His Knight Initiative-funded research identified the enzyme PLA2G15 as a key regulator of BMP, a crucial lipid for optimal lysosomal function. Remarkably, Xiong’s team found that inhibiting PLA2G15 enhanced lysosomal function and dramatically extended the lifespan of mice with Niemann-Pick Type C disease—an inherited genetic disorder that causes neurodegeneration—by 60%, from approximately 75 days to 117 days.

"Our vision is that by boosting BMP, we can improve lysosomal function and slow down brain aging across multiple neurodegenerative diseases involving lysosome dysfunction," Xiong said, highlighting how a deeper understanding of neurodegeneration could help identify potential therapies.

In contrast, Assistant Professor of Medicine Pascal Geldsetzer highlighted how public health measures can also target neurodegenerative disease.
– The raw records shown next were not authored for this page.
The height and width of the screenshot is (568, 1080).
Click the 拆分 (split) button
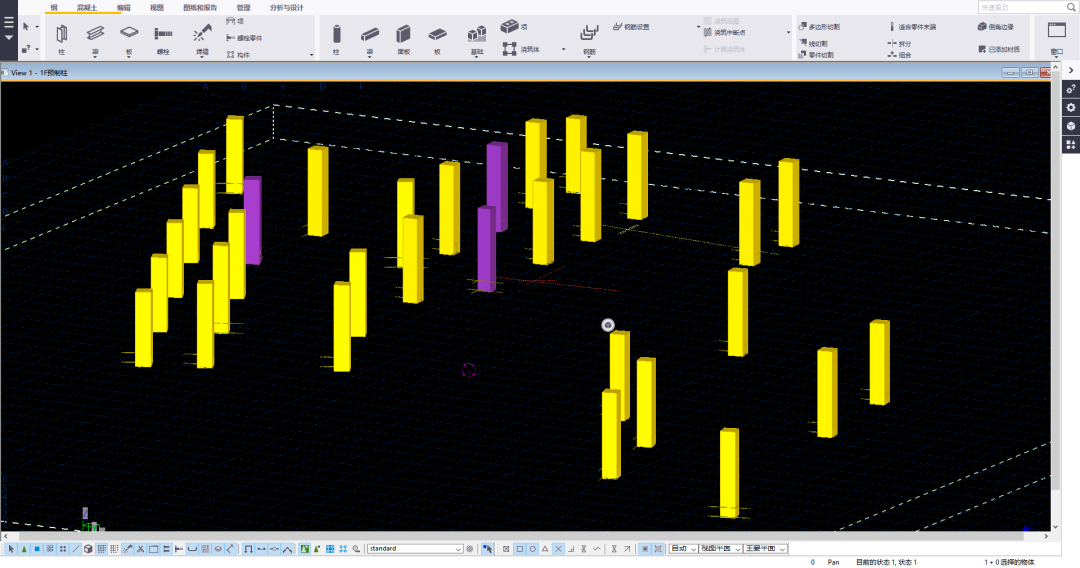pyautogui.click(x=898, y=44)
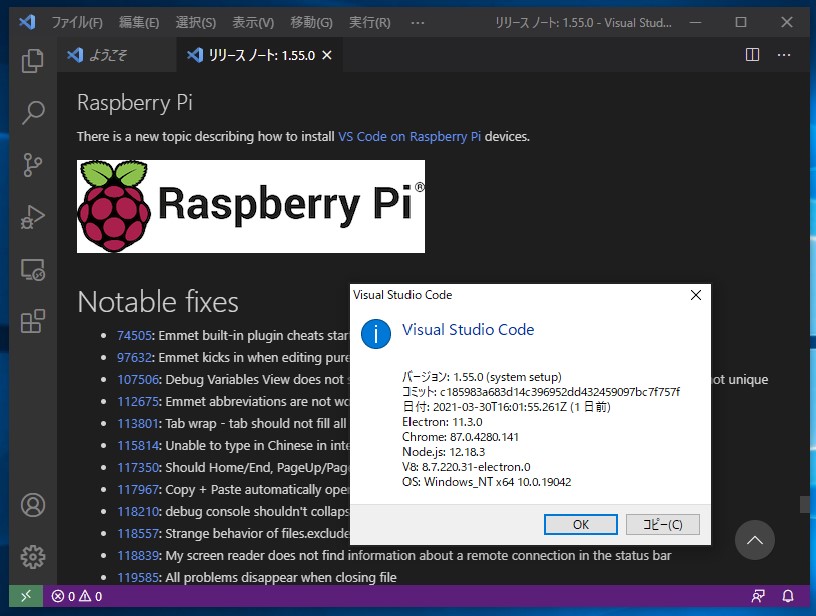Viewport: 816px width, 616px height.
Task: Open the Remote Explorer icon
Action: [32, 270]
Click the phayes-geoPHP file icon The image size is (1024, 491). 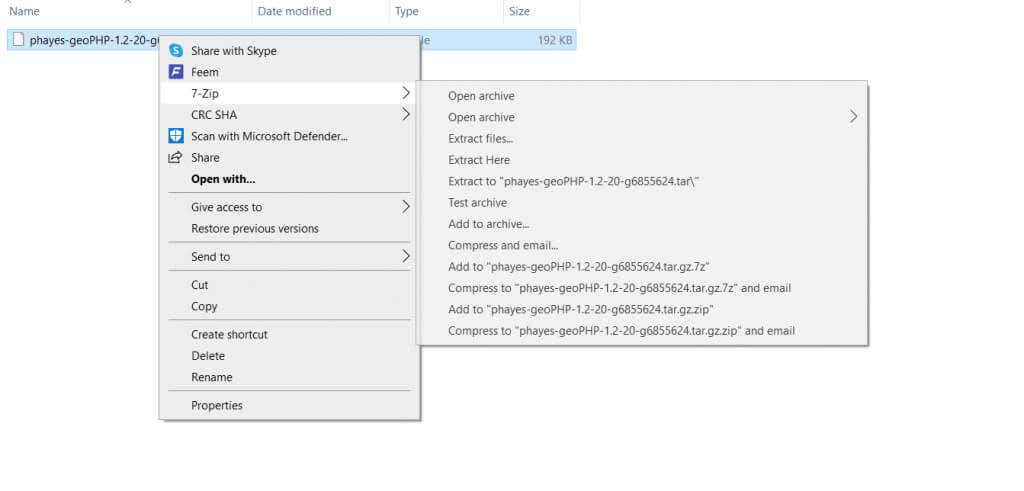[18, 40]
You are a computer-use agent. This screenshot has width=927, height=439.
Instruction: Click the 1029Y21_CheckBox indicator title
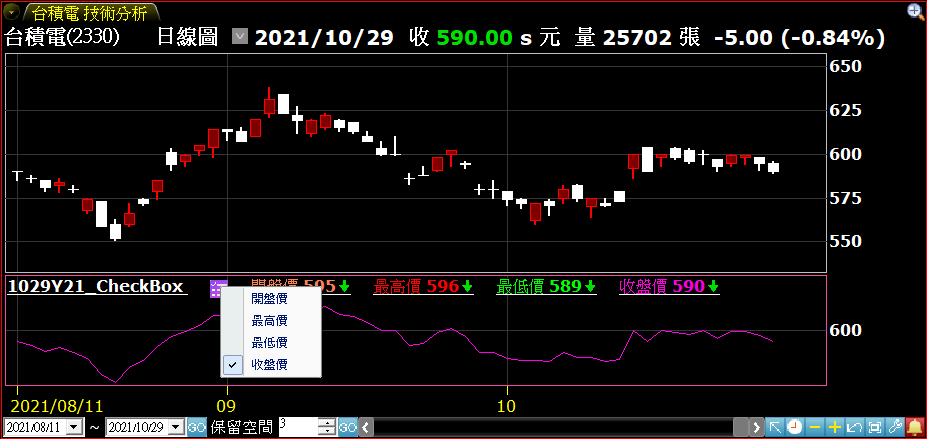(95, 287)
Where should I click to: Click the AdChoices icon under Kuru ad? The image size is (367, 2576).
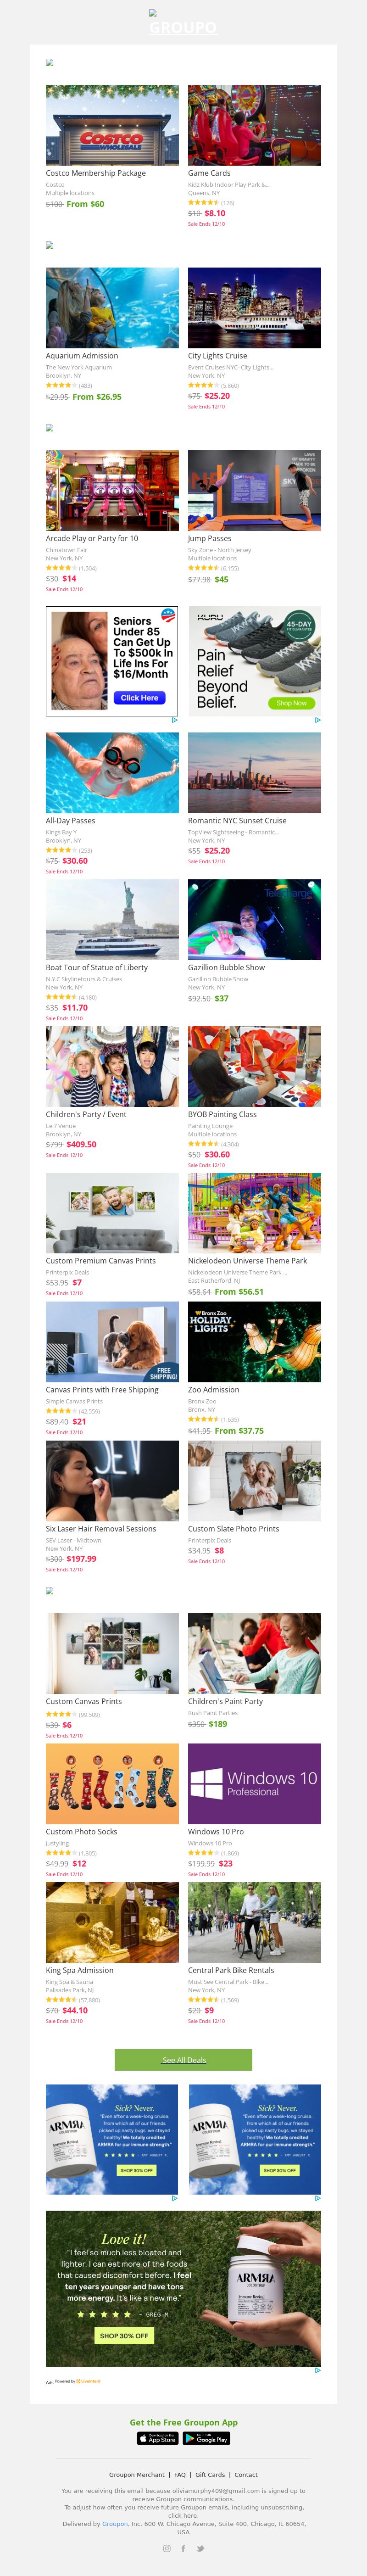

By leveraging a “natural experiment” created by a Welsh vaccine program’s strict age requirements, Geldsetzer showed that receiving the shingles vaccine reduces dementia risk by approximately 20% over the following seven years, a finding his team has now replicated across a range of populations.

"Every time we analyze a new high-quality dataset, we keep seeing this strong protective signal," Geldsetzer said. While the precise mechanism remains under investigation, it could have a major impact. Given the ease and relatively low cost of vaccination, “this would be a really important finding for dementia research but also for population health,” Geldsetzer said.

The community of discovery

The symposium closed with a poster session that demonstrated how insights from seemingly disparate fields—immunology, metabolism, bioengineering, computer science—converge to address the complex challenge of brain resilience.

People peruse research posters.
Julia Diaz
A poster session gave 72 researchers a chance to discuss their research and its potential impact.

The 72 projects presented ranged from investigating bacterial influences on brain tumors (Ella Moore) and exploring RNA mechanisms that protect against cellular stress (Anushka Sanyal) to a study of exercise-induced neuroprotection against delirium (Bun Aoyama) and applying machine learning to detect subtle movement abnormalities in early Parkinson's disease (Madison Yang).

"It's really wonderful to see the energy and people participating and sharing their data, especially students presenting their first poster," Wyss-Coray said. “It's been two-and-a-half years that the Knight Initiative has been operating, and this is the fruit of all this hard work and investment that people put into new research.”